* Directions for this task
Exactly the lines from the one containing "Given: Click the" through the one containing "You are a computer-use" in the listing below are to be copied, with the pictures left out.

** Given data follows **

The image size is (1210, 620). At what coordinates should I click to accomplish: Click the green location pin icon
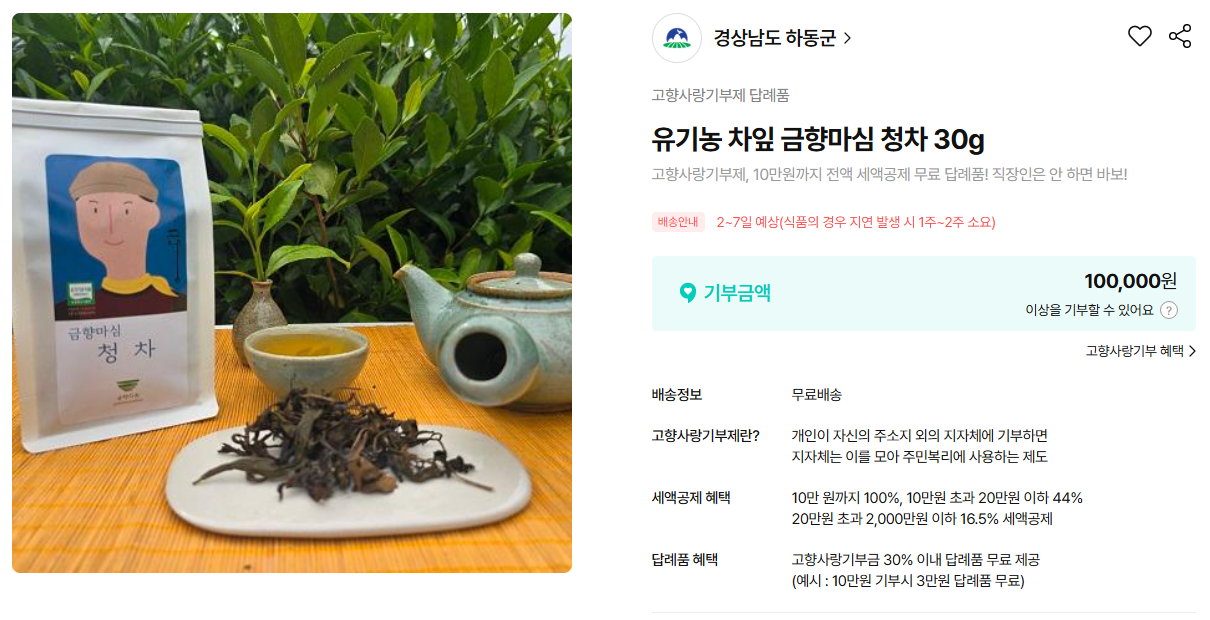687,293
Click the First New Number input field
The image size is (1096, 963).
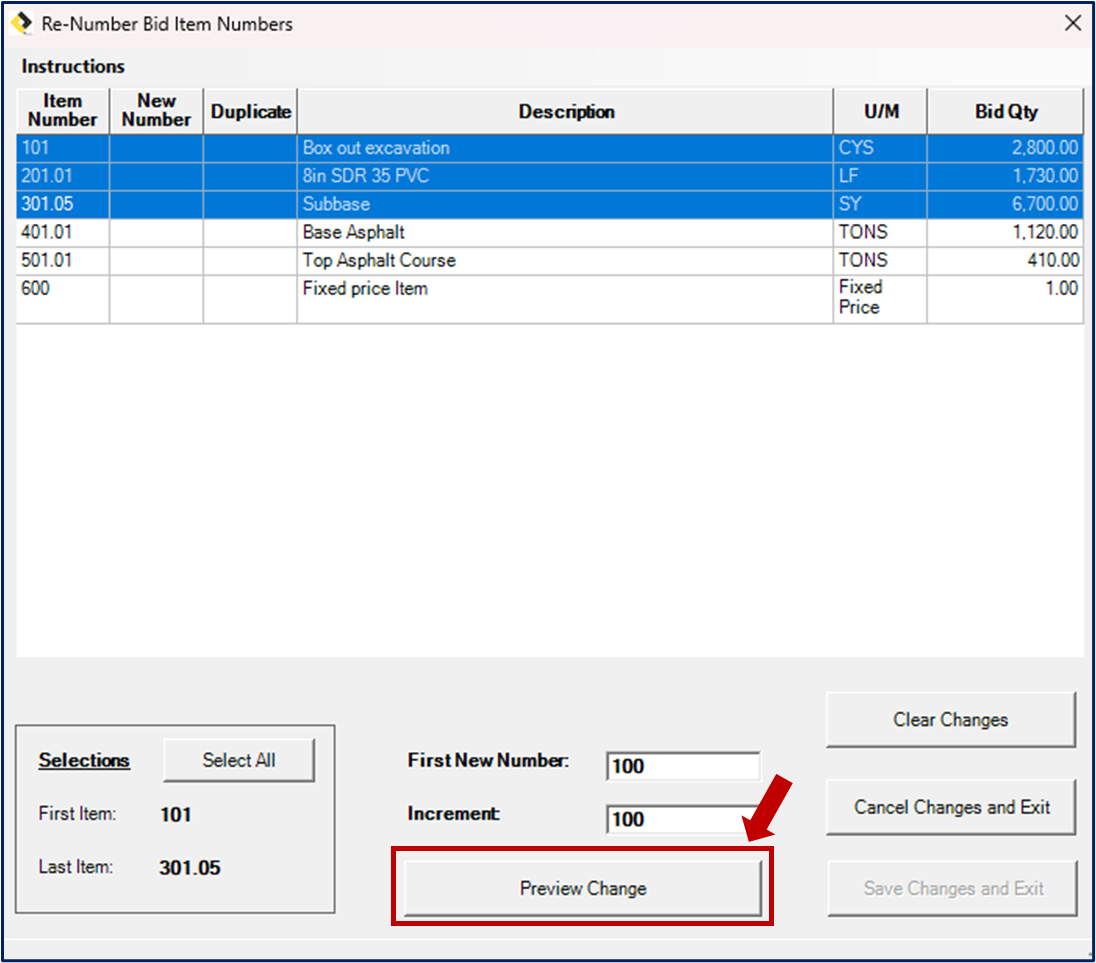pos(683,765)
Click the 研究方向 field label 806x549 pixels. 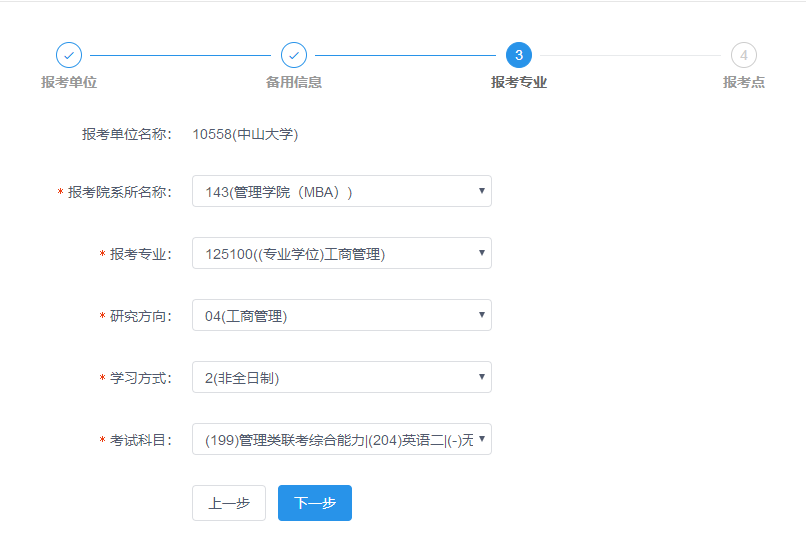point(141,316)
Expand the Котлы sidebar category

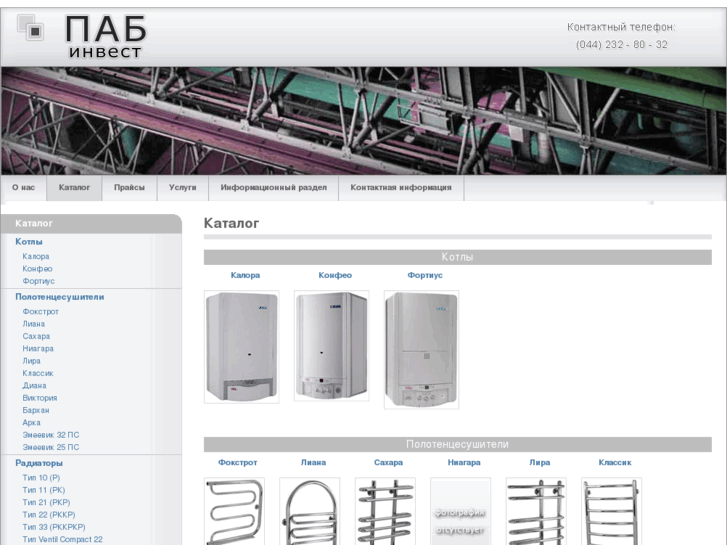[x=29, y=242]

** End of Given data **
** Given data follows **

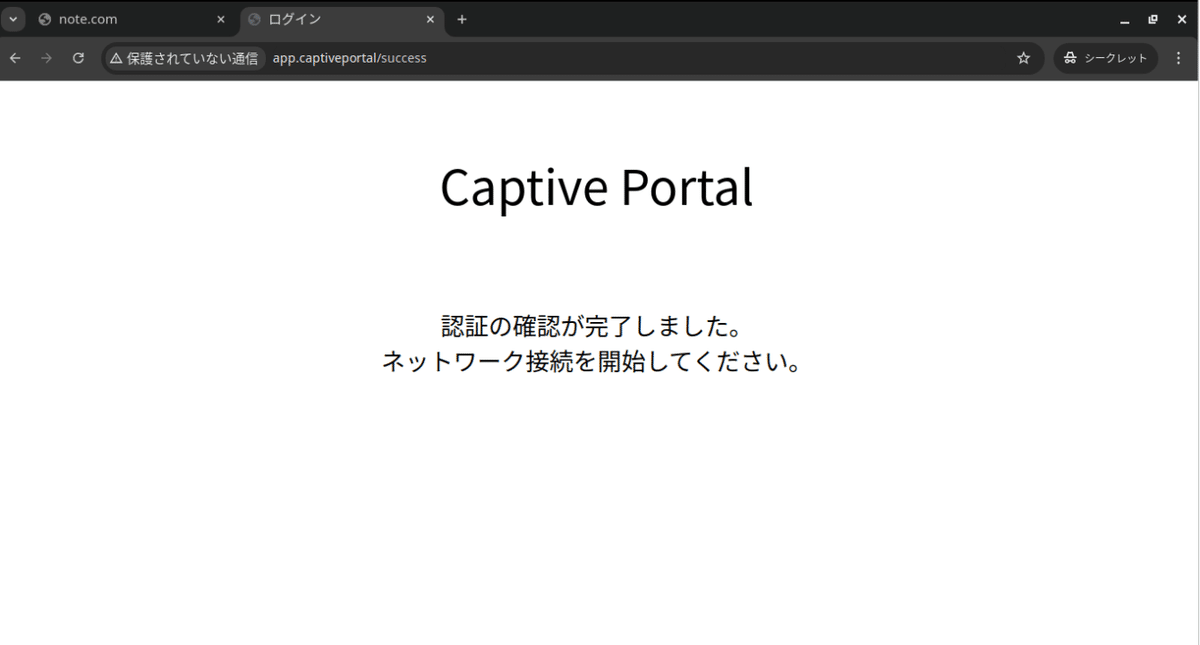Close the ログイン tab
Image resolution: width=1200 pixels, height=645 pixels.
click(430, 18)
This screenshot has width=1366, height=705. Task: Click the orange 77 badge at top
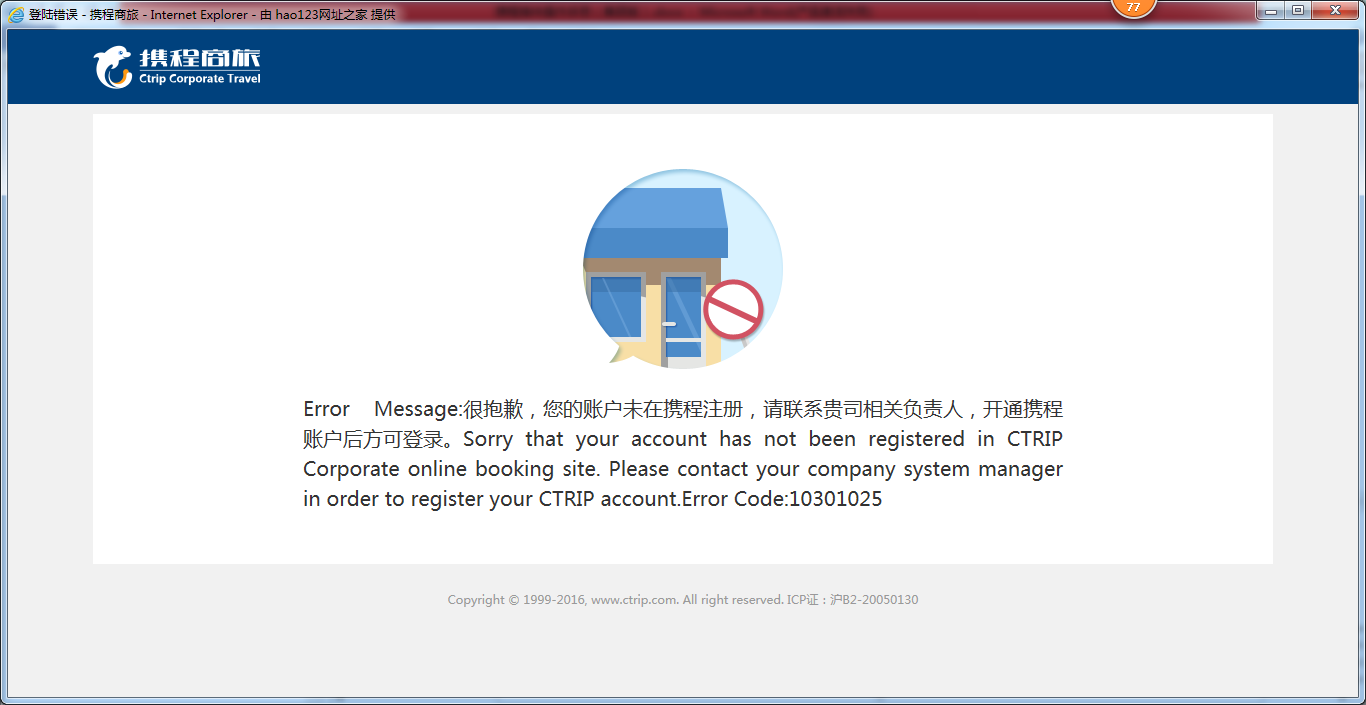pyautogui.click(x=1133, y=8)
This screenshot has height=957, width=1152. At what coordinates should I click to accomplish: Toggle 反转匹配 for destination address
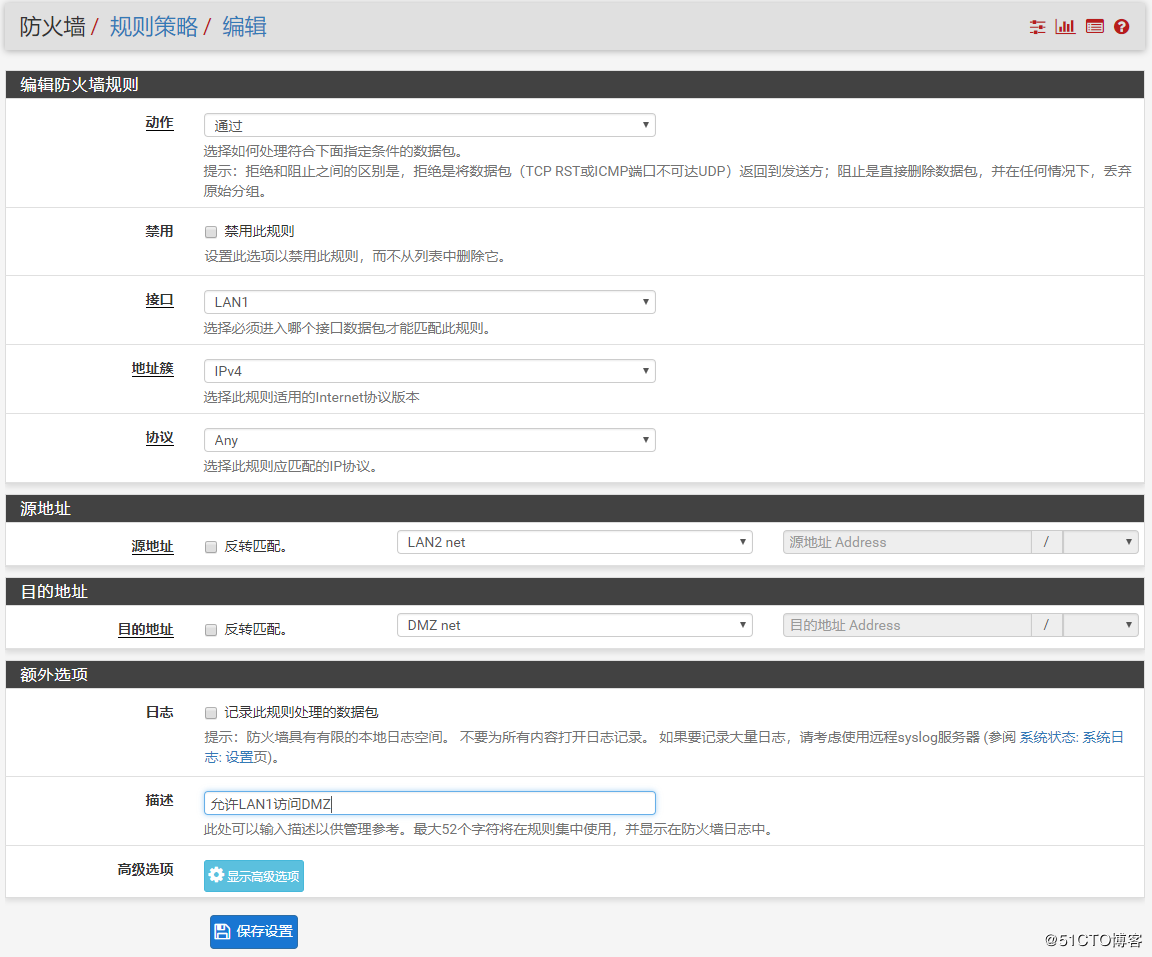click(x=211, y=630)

** End of Given data **
** Given data follows **

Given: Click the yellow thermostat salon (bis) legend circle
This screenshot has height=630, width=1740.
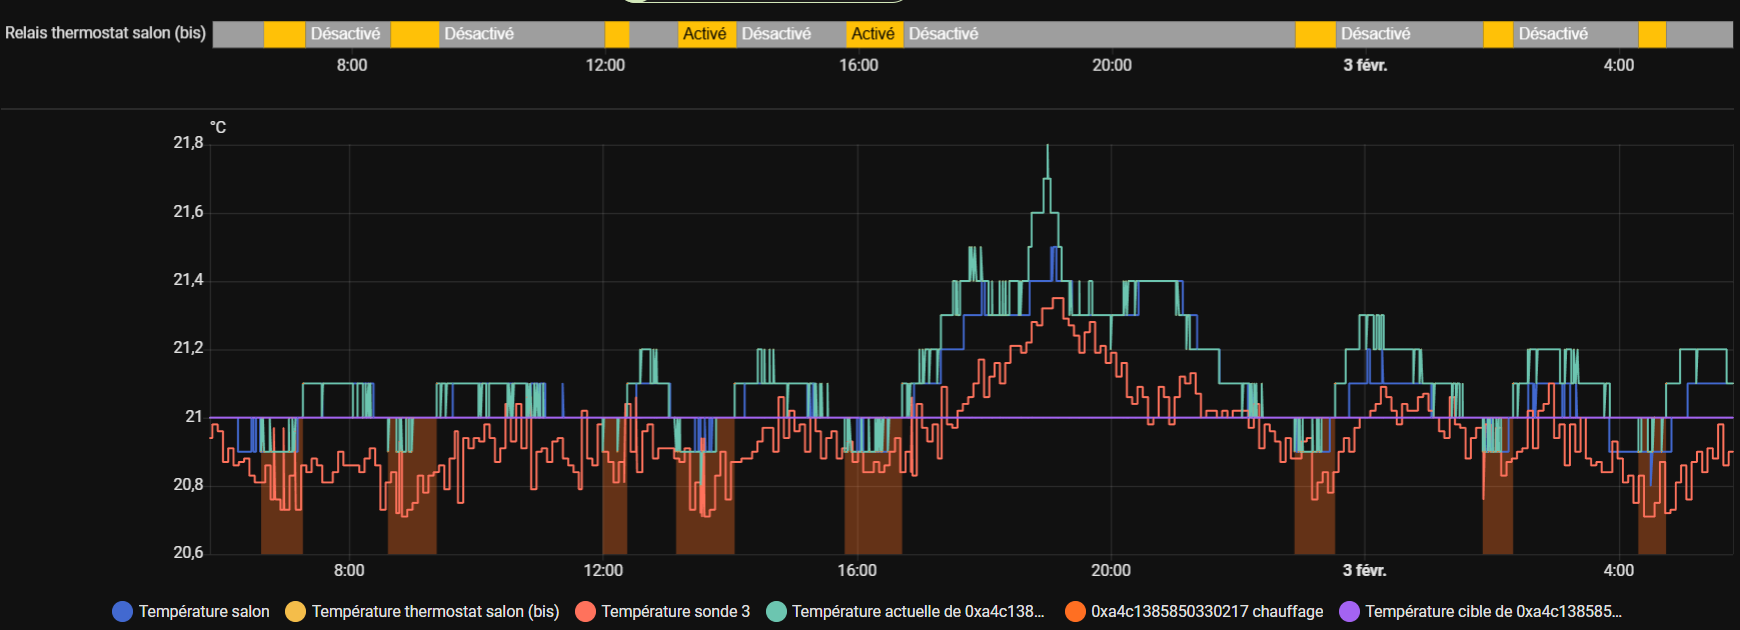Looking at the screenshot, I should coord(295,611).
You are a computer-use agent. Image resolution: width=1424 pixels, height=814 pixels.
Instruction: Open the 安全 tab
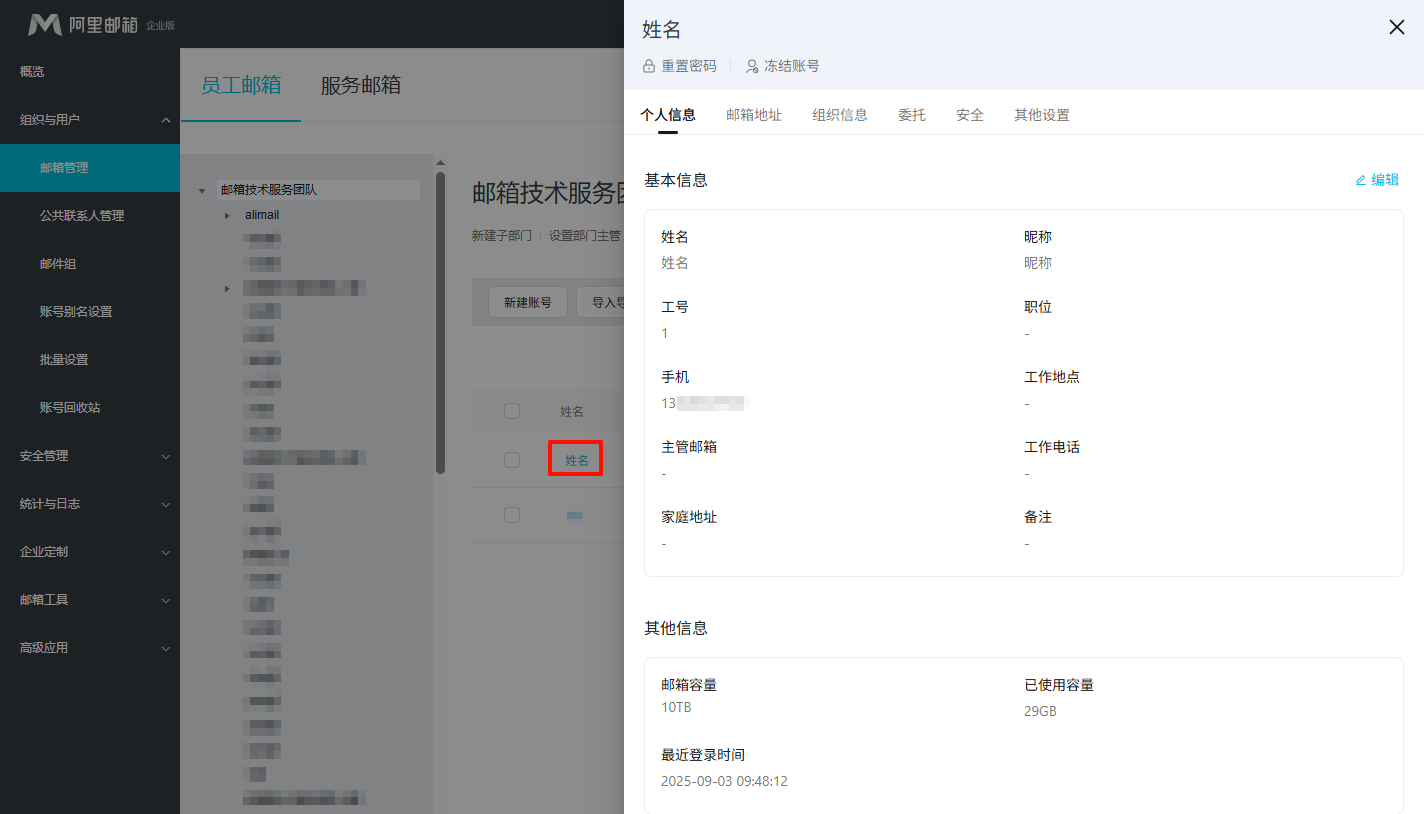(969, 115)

** End of Given data **

* Written answer
Given: Click the yellow thermostat salon (bis) legend circle
This screenshot has height=630, width=1740.
Looking at the screenshot, I should coord(295,611).
You are a computer-use agent. Image resolution: width=1424 pixels, height=814 pixels.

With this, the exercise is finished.